-- BEGIN GIVEN RECORDS --
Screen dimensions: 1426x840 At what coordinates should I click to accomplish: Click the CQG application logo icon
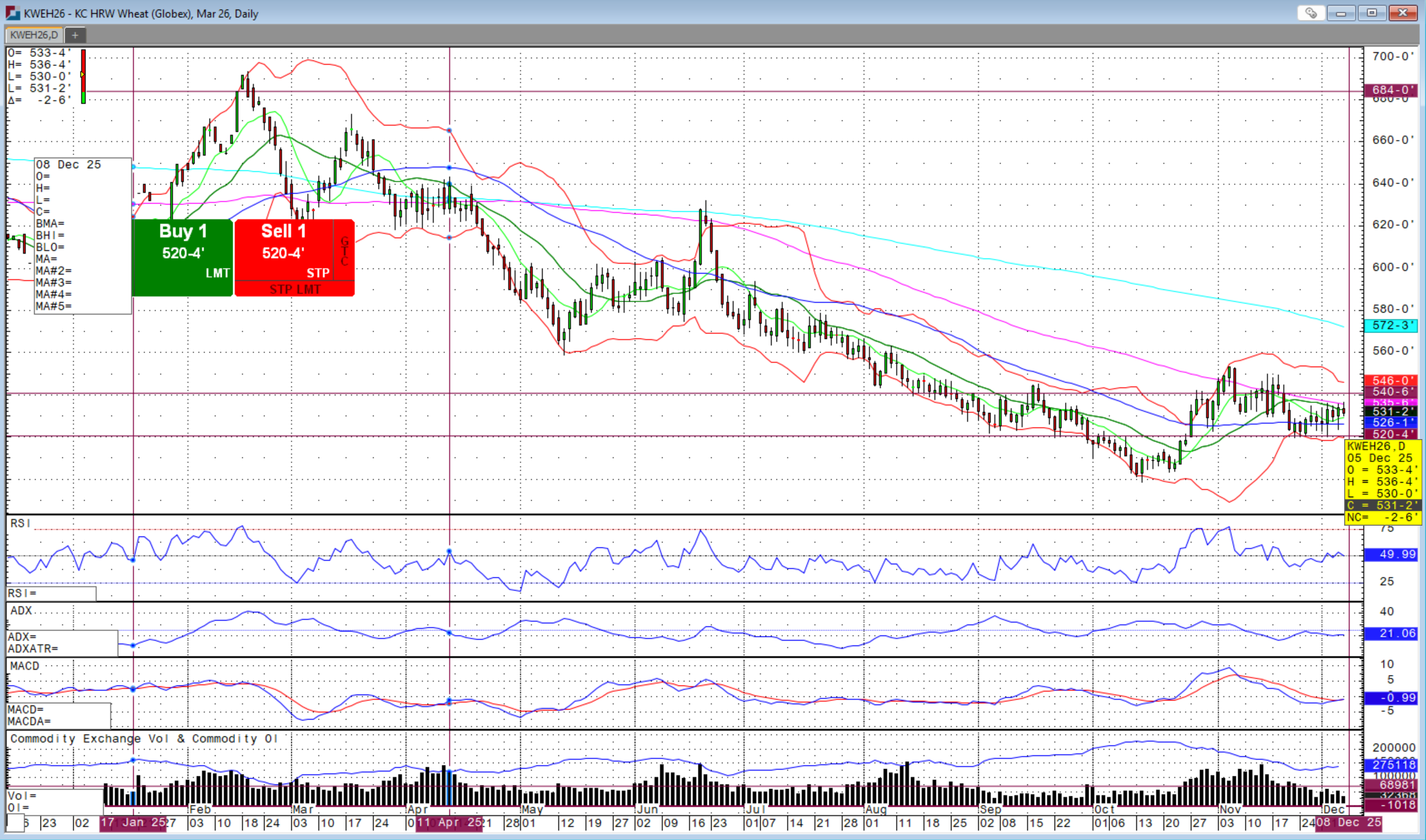[x=12, y=13]
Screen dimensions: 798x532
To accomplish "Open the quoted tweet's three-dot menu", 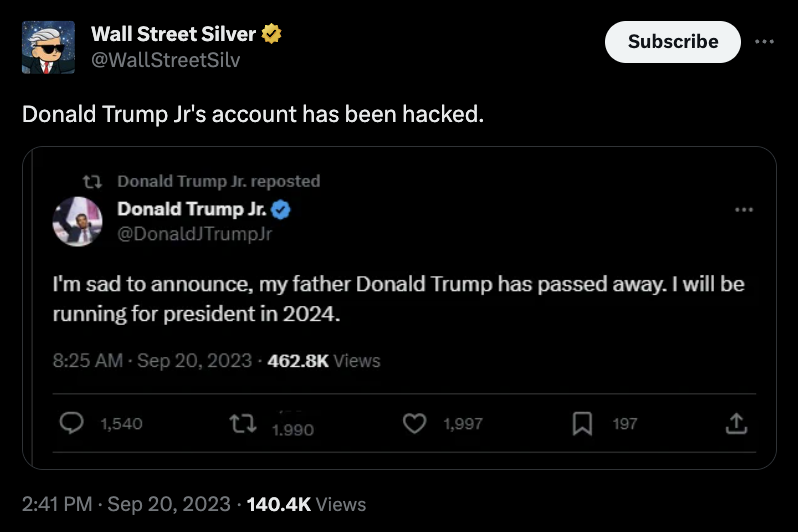I will point(743,210).

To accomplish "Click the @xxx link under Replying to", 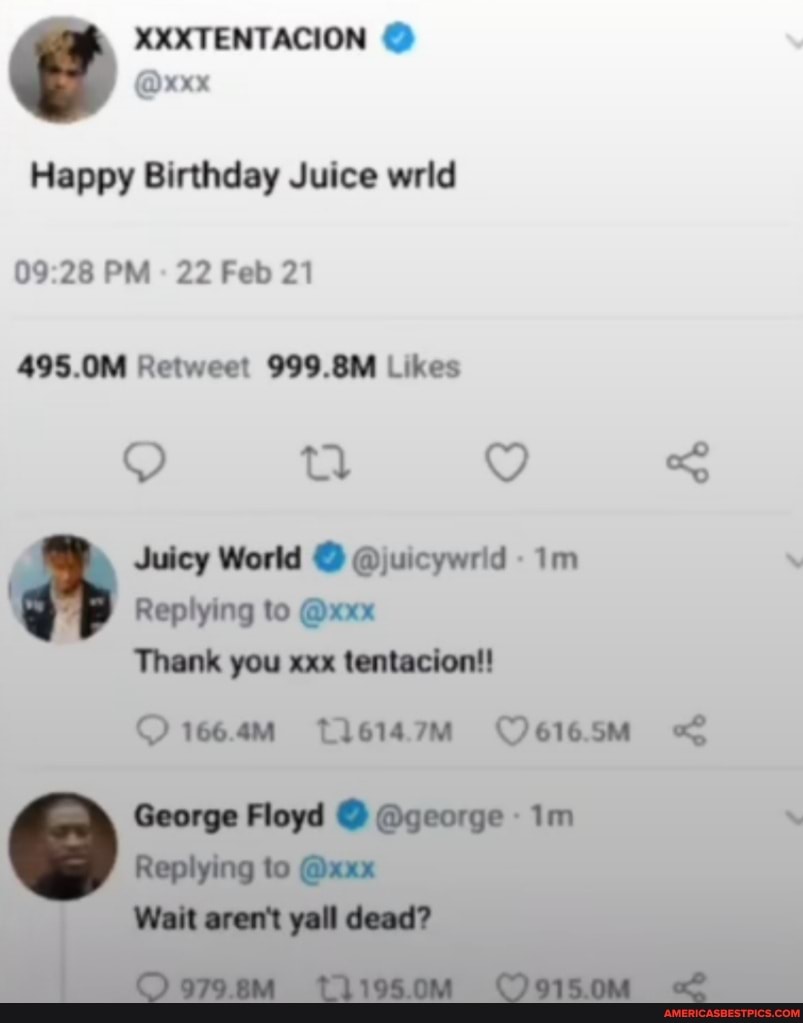I will pyautogui.click(x=339, y=610).
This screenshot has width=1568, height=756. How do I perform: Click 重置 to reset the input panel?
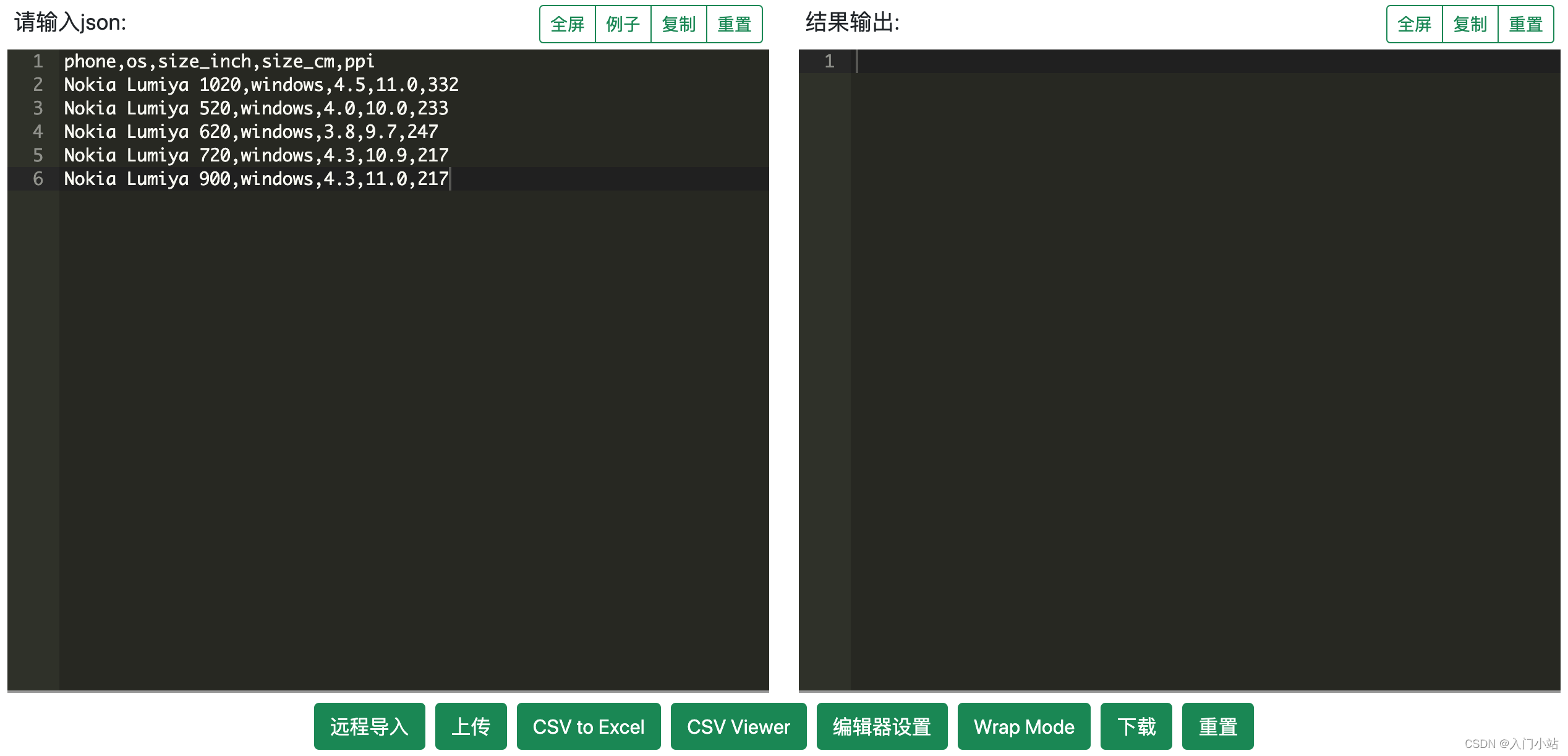(x=735, y=24)
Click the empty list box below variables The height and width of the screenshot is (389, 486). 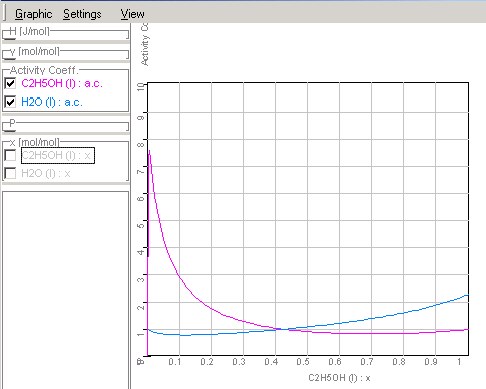(x=65, y=290)

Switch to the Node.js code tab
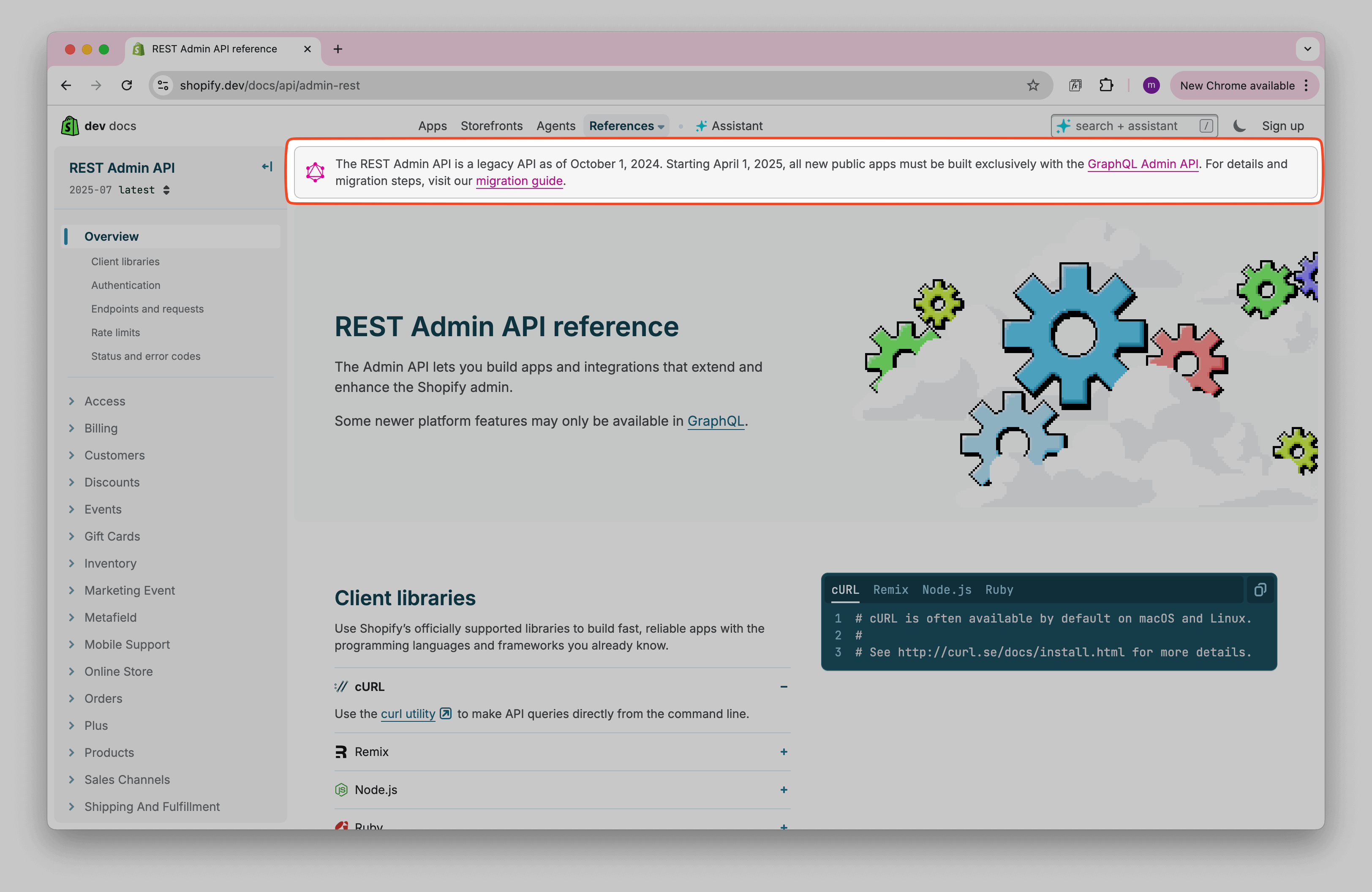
-- END GIVEN RECORDS --
= GOAL =
List every line of the records that contains the word "dimensions", copying each line in full. Count only matches with the same capitalization.

= EXPECTED ANSWER =
Screen dimensions: 1426x840 At what coordinates should I click to accomplish: Click the CQG application logo icon
Screen dimensions: 798x532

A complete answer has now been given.